You see, my dad is a retired pharmacist (he officially retired this year by not renewing his license for the first time since he graduated from college), and he tends to be my first call whenever I've got health questions. So last night was a question about this year's flu symptoms. No surprise, they were exactly what we were seeing, here.

So we've been working with that, today. Hoping that the flu is a fickle visitor and leaves soon - preferably without any plans for a return visit.

Wednesday, October 5, 2011

Hand Signals

Almost every day after work I drive through downtown Minneapolis on my way home. I've started to notice some of the same people walking down the streets past me, which makes sense since we probably all leave our jobs at pretty much the same time each day.

There's this one guy who sort of seems to be missing an upper lip (not, like, due to a horrible accident or anything - I think he just kind of bites his upper lip while he's walking), and I usually pass him in about the same block every day.
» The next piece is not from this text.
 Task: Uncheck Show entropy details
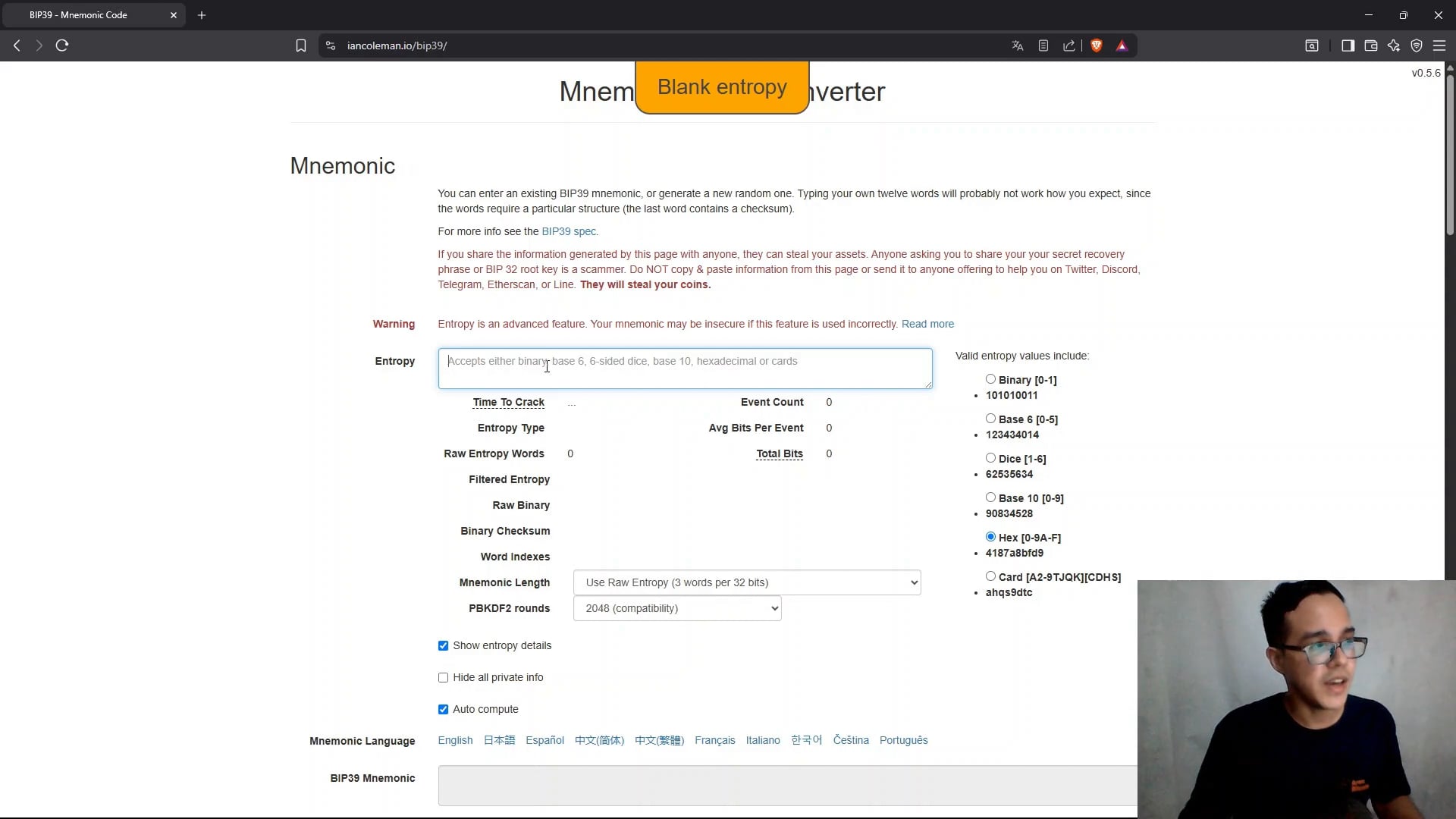coord(443,646)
Except today, because I got out of the garage a couple minutes early, so I passed him farther down the street than usual.

But, anyway, that's the kind of thing you notice while you're sitting in traffic, going either low speeds or being stopped at lights. Or at least it's the kind of thing I notice.

Today, though, I noticed something different. An older couple were walking along the street at a pretty brisk pace. At first, I didn't see anything out of the ordinary as they were passing my car, but then I noticed that people coming toward them were stepping out of the way.

The man was walking while holding a white cane out in front of him in his right hand, obviously checking to make sure he wasn't going to run into anything. And, with his left hand, he was reaching out and touching the woman's arm. All-in-all, it seemed pretty normal for the situation - someone with low vision being guided by someone else.

Then I noticed that, instead of holding her by the elbow, or the shoulder (as you often see in these situations), he was reaching out with his left hand and she was holding it in her right. It was a light touch - they weren't clasping each other tightly, his hand was merely resting in her palm - but it was enough for the two of them to speed past me on the sidewalk, then turn and cross the street in front of me all before the light changed.

As they stopped on the other side of the street to cross the next side of the intersection, I noticed that the woman took the moment to slide a little closer and take a slightly more firm grip of the man's hand. Then, after a quick glance was exchanged, she checked the traffic and they were off again - his hand resting ever-so-gently in her palm.

I get kind of excited when I see people walking hand-in-hand down the street. I love that visible, tactile representation of a connection, a relationship, a kinship of some kind. I fully admit that I get a little mushy when Christopher and I are walking together and he takes my hand - and I can still remember the exact first time he ever did it. That moment of "We're in this together" is pretty cool.

But what I saw today was kind of incredible. The gentle way that the two of them connected without grasping or clinging, and yet being so obviously connected. There was something in it that made it clear that they had been together for many years, and that they would be together for many more. It was both "I'm here" and "I'm not going anywhere without you."

Yeah. Sometimes you see pretty cool stuff while driving through downtown on the way home after work.